··· Task data

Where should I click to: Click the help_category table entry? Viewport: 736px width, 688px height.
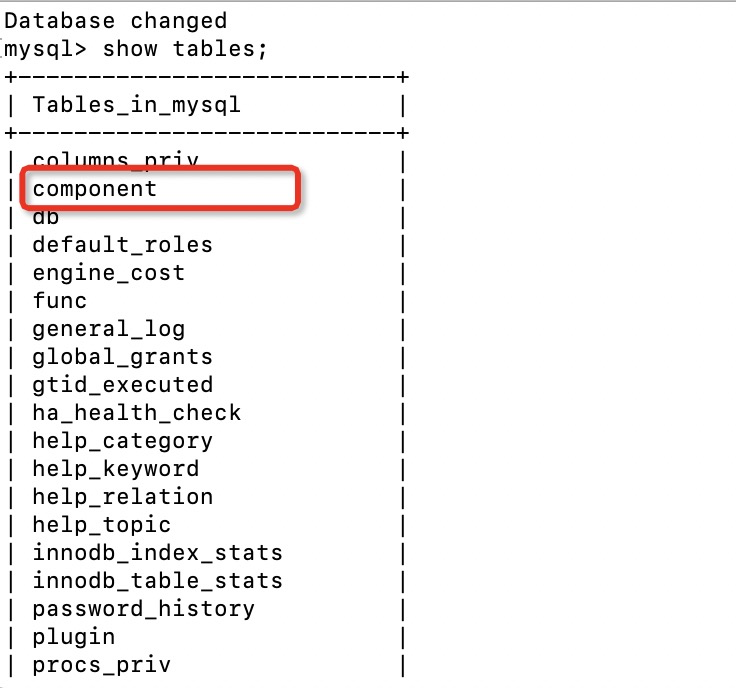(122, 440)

······
··· Task data

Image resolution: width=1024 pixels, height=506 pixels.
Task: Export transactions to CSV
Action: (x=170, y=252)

······
··· Task data

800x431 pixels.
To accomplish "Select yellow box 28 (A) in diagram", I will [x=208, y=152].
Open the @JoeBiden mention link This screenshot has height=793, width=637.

······

* _The problem_
Using the entries above, give again exactly the lines from the line holding "800x431 pixels." through the line holding "Open the @JoeBiden". Include both end lines and nothing else.

* _Answer space_
800x431 pixels.
To accomplish "Select yellow box 28 (A) in diagram", I will [x=208, y=152].
Open the @JoeBiden mention link This screenshot has height=793, width=637.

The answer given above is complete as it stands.